As I boarded the ferryboat Diagoras last week en route from Patmos back to Athens, the boat was filled with Syrian refugees who had boarded in Kos, the previous stop. There were hundreds and never to miss an opportunity, I chatted with as many as I could.

I met a young English teacher and her two brothers who fled their town which had been overcome by ISIS forces. The last message she received from her sister who didn’t get out in time was that the ISIS soldiers had raped her repeatedly. She hasn’t heard from her in weeks. The two brothers— both in school, didn’t say much. Stunned, is a good way to describe their demeanor.

 

Then there was a young boy— he didn’t speak English but his dad did and we did exchange some words as he gazed out into the sea.

I told him I lived in Chicago— and he fired back “Michael Jordan.”

The father told me that the people of Kos had treated them with dignity, offering water and food. Of course, he explained, there were some who spit on us as we walked from the beach to the main town to get our registration papers, but racists exist everywhere and I just hope they don’t ever end up the way we have.”

 

I also chatted with young couple who fled a month ago— the day after their engagement celebration. “We just want a normal life,” the twenty-something would-be bride told me.

 

The most spirited conversation came on the upper deck with three generations of one family sitting around a toddler who was playing on top of the table.

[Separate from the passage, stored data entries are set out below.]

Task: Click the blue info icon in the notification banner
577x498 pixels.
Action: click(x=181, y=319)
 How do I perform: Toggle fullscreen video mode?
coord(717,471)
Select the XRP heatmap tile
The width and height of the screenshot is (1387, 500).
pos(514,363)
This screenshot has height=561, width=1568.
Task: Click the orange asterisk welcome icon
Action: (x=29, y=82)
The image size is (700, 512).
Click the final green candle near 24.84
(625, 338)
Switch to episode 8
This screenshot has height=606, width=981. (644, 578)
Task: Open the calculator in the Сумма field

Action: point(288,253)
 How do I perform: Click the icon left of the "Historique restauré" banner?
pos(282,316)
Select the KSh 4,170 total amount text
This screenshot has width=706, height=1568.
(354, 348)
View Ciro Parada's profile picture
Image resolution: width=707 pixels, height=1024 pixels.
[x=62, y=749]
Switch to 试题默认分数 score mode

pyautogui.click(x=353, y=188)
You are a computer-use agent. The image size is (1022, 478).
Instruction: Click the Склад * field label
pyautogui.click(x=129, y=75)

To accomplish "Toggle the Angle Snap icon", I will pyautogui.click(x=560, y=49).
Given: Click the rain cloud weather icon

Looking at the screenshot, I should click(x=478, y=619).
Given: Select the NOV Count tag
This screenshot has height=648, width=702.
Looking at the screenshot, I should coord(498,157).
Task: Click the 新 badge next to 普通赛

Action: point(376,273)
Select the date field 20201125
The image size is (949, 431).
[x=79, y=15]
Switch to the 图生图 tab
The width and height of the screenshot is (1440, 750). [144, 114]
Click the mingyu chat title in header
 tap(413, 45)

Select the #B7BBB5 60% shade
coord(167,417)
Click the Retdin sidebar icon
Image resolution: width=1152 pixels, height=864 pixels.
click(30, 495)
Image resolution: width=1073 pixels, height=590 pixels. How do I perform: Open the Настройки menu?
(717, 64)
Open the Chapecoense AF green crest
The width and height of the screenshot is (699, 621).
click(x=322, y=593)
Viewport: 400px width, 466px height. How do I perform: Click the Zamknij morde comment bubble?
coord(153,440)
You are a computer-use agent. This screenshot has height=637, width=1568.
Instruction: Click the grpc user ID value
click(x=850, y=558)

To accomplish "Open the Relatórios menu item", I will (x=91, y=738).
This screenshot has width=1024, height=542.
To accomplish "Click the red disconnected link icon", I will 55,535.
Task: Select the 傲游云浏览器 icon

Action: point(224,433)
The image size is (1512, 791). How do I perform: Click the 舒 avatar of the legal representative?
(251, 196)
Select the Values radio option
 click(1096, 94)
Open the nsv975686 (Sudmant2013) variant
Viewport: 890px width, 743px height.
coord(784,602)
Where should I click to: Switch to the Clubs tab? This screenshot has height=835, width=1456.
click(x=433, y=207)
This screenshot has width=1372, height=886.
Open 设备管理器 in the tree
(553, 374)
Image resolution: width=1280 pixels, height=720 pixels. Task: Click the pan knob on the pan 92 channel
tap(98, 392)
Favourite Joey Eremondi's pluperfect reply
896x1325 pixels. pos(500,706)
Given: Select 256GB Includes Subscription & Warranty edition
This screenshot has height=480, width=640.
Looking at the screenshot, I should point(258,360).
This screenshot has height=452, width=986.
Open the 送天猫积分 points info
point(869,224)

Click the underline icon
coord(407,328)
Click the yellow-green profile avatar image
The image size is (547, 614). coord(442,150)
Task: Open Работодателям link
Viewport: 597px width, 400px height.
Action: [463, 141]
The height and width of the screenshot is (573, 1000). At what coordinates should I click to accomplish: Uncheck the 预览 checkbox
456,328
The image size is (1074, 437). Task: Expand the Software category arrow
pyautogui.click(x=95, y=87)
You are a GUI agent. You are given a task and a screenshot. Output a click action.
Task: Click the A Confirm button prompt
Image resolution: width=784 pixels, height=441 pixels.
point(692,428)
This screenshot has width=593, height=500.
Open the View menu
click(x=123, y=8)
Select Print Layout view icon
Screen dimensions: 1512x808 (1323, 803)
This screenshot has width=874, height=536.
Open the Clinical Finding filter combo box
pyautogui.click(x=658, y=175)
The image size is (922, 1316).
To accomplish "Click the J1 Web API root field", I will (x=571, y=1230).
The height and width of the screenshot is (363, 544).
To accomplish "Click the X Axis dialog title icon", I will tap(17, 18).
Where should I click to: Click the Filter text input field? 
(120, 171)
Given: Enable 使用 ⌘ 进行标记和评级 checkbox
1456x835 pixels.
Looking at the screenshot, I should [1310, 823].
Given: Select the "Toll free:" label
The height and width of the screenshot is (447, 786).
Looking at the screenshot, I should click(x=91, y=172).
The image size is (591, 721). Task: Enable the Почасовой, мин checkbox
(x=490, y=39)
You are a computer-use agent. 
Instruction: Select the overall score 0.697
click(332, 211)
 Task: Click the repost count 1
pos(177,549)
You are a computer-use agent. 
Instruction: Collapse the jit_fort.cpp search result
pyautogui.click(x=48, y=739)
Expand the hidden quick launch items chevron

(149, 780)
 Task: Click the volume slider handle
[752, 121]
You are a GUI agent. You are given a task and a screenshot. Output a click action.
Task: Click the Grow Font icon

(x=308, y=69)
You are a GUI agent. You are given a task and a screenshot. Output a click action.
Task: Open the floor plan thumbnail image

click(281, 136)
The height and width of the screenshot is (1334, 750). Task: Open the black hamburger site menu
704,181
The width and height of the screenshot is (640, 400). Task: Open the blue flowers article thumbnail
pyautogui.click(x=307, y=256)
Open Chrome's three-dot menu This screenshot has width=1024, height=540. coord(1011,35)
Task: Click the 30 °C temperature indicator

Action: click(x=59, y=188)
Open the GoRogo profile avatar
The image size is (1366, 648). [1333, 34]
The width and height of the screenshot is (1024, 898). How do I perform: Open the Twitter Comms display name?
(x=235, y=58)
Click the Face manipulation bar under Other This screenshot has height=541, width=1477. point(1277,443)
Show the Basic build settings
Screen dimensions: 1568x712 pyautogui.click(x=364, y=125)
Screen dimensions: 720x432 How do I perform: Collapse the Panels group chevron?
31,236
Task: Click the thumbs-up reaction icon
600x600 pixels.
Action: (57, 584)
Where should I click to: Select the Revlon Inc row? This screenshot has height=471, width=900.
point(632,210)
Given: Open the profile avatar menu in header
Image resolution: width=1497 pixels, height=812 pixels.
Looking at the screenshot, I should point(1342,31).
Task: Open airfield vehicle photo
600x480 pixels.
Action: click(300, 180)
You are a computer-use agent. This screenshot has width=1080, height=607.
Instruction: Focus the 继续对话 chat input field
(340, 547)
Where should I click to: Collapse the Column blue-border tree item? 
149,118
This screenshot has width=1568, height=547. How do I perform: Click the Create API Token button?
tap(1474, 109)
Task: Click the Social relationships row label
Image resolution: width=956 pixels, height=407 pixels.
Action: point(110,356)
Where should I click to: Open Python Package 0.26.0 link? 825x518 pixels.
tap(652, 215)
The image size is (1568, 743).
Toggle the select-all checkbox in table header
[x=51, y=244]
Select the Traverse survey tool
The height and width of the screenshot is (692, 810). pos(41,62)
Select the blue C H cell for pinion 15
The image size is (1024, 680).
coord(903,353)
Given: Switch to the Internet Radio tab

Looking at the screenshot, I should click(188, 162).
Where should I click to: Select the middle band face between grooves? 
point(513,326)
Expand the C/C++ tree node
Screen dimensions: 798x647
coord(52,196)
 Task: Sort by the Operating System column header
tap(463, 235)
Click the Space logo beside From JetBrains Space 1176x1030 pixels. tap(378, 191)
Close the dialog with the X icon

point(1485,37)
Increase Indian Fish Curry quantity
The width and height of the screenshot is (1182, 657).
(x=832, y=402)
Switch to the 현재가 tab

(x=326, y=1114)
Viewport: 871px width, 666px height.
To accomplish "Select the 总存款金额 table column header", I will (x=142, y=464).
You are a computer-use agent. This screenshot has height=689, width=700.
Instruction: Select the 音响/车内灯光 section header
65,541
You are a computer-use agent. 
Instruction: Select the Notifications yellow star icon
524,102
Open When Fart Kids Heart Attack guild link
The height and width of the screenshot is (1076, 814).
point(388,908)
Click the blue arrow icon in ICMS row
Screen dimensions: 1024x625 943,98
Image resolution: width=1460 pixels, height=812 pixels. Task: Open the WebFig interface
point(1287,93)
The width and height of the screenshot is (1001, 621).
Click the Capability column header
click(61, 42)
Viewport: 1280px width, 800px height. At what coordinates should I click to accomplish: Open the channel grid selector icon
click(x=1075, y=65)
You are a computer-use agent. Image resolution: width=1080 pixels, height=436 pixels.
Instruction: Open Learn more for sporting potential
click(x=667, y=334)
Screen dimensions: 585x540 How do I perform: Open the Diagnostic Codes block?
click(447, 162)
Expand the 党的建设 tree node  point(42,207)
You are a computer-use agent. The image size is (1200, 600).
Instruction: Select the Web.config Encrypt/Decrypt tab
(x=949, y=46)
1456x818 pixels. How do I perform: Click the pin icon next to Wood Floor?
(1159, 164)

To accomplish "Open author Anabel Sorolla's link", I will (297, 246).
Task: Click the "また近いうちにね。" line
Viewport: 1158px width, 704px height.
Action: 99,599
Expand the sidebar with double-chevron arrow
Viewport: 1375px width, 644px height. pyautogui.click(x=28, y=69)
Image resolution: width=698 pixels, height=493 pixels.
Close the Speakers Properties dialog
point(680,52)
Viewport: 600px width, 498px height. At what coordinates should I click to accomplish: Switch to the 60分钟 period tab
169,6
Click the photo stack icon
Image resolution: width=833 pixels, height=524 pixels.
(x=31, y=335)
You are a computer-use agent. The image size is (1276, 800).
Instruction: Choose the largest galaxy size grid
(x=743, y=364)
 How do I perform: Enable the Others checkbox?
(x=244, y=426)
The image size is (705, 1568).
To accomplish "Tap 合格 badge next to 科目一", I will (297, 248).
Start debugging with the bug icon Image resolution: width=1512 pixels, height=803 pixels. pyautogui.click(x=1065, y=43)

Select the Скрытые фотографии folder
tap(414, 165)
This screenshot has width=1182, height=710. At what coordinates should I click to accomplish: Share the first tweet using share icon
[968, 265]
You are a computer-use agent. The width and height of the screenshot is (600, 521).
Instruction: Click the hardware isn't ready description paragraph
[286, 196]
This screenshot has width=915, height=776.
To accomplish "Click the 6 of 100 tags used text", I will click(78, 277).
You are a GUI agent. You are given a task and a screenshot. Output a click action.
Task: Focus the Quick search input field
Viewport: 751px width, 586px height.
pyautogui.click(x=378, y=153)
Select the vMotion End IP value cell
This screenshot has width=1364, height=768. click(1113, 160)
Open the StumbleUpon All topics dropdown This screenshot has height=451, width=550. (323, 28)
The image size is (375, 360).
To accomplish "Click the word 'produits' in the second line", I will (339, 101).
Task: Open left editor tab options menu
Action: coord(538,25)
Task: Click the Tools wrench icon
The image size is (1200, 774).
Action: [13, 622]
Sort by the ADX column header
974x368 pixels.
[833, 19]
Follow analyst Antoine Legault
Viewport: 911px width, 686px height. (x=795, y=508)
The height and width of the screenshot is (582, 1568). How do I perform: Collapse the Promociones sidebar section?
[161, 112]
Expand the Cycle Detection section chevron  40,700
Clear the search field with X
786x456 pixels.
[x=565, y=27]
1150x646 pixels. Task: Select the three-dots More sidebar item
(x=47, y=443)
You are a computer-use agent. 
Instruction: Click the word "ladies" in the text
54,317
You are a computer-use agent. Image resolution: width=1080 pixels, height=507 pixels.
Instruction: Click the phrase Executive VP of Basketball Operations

“George Bush did this and we are paying for it,” the matriarch of the family said to me, when I told her I was from the United States. You good people, very good people,” she continued. “But you elect bad, evil President who came to my neighborhood and started war. No one asked him to come. He should start war in his own country if he wants to sell guns.”

 

They were’t jihadists with secret goals of converting “Christian” Europe. They weren’t fanatical muslims. They were just average people who wanted safety, stability, food and peace.

I go back one more time to the photo of the refugees in Aleppo in 1922— the Greek refugees who probably just wanted safety, stability, food and peace.